** DATA EXCERPTS follows **

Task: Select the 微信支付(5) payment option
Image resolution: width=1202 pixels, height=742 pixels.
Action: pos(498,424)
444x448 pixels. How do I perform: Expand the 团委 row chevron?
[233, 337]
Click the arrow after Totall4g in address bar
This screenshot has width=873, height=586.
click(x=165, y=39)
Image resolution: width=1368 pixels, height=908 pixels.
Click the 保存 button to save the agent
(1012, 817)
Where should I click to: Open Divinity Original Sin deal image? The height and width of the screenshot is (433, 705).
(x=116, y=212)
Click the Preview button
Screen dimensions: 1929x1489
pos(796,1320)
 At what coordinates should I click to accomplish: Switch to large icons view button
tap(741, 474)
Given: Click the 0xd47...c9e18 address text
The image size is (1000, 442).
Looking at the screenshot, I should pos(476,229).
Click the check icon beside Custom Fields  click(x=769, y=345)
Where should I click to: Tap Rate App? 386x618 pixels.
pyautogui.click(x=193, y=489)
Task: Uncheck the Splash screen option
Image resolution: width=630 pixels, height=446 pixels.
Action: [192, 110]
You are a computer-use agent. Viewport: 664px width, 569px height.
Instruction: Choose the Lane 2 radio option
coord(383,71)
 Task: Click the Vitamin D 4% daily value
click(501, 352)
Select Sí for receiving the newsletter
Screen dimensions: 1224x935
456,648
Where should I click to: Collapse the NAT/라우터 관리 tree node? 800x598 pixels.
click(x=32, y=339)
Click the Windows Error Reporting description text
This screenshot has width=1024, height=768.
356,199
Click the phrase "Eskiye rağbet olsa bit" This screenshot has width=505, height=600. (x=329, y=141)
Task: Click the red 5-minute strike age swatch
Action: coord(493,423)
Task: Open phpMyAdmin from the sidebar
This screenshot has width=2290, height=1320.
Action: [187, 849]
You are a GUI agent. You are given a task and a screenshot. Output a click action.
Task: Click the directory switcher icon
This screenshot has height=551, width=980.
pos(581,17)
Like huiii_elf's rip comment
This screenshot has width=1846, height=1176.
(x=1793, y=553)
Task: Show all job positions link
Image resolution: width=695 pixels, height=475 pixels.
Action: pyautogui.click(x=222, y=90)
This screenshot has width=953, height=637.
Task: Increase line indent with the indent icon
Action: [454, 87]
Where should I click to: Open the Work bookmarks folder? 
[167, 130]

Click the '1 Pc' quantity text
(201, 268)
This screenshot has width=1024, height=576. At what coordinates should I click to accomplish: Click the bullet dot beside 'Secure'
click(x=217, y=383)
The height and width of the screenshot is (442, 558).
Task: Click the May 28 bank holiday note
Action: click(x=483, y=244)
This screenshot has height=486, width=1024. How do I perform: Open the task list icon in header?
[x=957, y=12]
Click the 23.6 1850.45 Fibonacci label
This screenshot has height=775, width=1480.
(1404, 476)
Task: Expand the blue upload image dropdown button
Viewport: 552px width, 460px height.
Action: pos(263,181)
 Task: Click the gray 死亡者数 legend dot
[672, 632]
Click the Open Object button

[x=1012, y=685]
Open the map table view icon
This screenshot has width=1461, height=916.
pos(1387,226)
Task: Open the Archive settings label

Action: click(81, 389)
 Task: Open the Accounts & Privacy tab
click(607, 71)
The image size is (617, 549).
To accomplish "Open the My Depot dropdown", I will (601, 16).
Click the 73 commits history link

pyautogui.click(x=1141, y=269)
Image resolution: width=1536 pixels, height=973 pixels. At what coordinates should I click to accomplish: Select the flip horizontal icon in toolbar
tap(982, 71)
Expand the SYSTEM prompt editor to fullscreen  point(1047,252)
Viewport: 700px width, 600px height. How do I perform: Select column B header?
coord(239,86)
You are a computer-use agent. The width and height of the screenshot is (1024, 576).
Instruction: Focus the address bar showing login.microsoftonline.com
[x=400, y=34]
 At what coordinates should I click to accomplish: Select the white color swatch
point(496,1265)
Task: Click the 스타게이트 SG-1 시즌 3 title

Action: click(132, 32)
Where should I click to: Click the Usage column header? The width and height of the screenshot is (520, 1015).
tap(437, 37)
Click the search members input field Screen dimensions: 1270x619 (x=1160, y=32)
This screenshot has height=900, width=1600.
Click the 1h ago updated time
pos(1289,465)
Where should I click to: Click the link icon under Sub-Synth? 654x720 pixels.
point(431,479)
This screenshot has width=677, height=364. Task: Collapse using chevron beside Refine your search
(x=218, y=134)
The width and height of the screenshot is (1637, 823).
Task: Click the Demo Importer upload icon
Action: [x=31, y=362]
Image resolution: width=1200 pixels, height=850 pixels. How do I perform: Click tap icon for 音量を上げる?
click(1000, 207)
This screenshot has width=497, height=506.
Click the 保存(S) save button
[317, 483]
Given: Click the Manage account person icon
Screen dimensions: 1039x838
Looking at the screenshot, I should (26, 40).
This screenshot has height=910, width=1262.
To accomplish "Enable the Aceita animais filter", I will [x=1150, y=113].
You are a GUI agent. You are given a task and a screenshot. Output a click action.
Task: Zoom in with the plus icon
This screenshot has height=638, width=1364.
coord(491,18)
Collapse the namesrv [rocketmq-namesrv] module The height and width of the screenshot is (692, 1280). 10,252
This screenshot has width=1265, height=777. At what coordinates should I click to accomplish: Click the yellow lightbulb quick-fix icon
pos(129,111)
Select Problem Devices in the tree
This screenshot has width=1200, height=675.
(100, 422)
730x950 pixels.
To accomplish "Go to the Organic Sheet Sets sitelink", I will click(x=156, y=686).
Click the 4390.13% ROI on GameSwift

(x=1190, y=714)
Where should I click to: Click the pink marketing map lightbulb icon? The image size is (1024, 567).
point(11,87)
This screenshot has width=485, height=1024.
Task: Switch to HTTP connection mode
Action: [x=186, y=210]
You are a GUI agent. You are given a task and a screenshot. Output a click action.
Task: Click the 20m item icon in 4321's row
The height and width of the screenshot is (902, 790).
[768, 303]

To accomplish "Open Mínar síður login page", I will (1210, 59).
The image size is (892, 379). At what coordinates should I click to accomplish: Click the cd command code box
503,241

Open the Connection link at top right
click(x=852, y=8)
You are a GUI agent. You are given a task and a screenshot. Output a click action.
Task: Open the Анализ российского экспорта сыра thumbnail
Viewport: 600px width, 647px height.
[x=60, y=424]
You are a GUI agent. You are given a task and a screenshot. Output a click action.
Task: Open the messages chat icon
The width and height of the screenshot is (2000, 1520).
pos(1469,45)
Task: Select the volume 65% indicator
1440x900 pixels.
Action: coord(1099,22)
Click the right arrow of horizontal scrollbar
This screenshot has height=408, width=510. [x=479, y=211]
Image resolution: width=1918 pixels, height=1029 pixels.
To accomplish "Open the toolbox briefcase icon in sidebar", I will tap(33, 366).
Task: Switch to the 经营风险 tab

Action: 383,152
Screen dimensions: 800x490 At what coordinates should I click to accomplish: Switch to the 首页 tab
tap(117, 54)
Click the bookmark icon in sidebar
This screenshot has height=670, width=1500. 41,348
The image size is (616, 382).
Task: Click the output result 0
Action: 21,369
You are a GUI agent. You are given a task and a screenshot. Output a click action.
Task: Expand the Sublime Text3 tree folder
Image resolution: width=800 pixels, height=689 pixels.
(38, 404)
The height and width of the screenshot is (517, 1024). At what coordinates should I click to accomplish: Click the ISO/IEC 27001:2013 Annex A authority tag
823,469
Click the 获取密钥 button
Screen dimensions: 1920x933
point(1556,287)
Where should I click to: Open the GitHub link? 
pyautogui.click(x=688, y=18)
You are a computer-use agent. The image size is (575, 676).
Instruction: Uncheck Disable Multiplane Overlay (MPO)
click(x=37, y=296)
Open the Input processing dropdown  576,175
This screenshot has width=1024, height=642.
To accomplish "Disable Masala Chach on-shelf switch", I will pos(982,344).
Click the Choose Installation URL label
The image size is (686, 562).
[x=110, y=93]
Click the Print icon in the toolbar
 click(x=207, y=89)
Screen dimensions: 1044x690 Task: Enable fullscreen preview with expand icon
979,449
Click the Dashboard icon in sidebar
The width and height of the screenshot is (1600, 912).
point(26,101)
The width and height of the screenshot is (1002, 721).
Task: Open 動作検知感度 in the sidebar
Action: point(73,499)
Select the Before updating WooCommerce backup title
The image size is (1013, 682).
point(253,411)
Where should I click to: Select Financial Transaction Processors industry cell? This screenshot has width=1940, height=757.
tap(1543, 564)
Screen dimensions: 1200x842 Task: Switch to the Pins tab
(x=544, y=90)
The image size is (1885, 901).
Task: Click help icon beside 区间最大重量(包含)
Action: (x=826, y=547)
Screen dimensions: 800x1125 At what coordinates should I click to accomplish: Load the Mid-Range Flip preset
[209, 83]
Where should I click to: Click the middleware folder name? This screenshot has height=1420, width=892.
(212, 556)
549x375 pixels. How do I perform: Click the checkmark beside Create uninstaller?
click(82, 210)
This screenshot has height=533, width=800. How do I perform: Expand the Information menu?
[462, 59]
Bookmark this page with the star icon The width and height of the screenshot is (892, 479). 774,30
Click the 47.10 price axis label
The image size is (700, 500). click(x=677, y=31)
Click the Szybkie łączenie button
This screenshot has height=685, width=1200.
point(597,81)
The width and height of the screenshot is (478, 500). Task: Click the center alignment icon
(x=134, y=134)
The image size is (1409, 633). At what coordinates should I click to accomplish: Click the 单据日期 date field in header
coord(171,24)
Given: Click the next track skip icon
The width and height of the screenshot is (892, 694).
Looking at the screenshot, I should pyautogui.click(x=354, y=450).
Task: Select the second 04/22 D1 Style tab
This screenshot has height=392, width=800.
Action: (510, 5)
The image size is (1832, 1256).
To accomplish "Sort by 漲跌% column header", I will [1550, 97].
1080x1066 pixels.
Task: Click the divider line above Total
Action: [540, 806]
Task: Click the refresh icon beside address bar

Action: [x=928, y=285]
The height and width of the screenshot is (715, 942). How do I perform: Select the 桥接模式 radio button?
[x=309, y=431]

** End of DATA EXCERPTS **

ABOUT THIS TASK.
Give again, exactly as written, every line from the first one above through the line that has "Task: Click the directory switcher icon" in it.

EXPECTED ANSWER.
Task: Select the 微信支付(5) payment option
Image resolution: width=1202 pixels, height=742 pixels.
Action: pos(498,424)
444x448 pixels. How do I perform: Expand the 团委 row chevron?
[233, 337]
Click the arrow after Totall4g in address bar
This screenshot has width=873, height=586.
click(x=165, y=39)
Image resolution: width=1368 pixels, height=908 pixels.
Click the 保存 button to save the agent
(1012, 817)
Where should I click to: Open Divinity Original Sin deal image? The height and width of the screenshot is (433, 705).
(x=116, y=212)
Click the Preview button
Screen dimensions: 1929x1489
pos(796,1320)
 At what coordinates should I click to accomplish: Switch to large icons view button
tap(741, 474)
Given: Click the 0xd47...c9e18 address text
The image size is (1000, 442).
Looking at the screenshot, I should pos(476,229).
Click the check icon beside Custom Fields  click(x=769, y=345)
Where should I click to: Tap Rate App? 386x618 pixels.
pyautogui.click(x=193, y=489)
Task: Uncheck the Splash screen option
Image resolution: width=630 pixels, height=446 pixels.
Action: [192, 110]
You are a computer-use agent. Viewport: 664px width, 569px height.
Instruction: Choose the Lane 2 radio option
coord(383,71)
 Task: Click the Vitamin D 4% daily value
click(501, 352)
Select Sí for receiving the newsletter
Screen dimensions: 1224x935
456,648
Where should I click to: Collapse the NAT/라우터 관리 tree node? 800x598 pixels.
click(x=32, y=339)
Click the Windows Error Reporting description text
This screenshot has width=1024, height=768.
356,199
Click the phrase "Eskiye rağbet olsa bit" This screenshot has width=505, height=600. (x=329, y=141)
Task: Click the red 5-minute strike age swatch
Action: coord(493,423)
Task: Open phpMyAdmin from the sidebar
This screenshot has width=2290, height=1320.
Action: [187, 849]
You are a GUI agent. You are given a task and a screenshot. Output a click action.
Task: Click the directory switcher icon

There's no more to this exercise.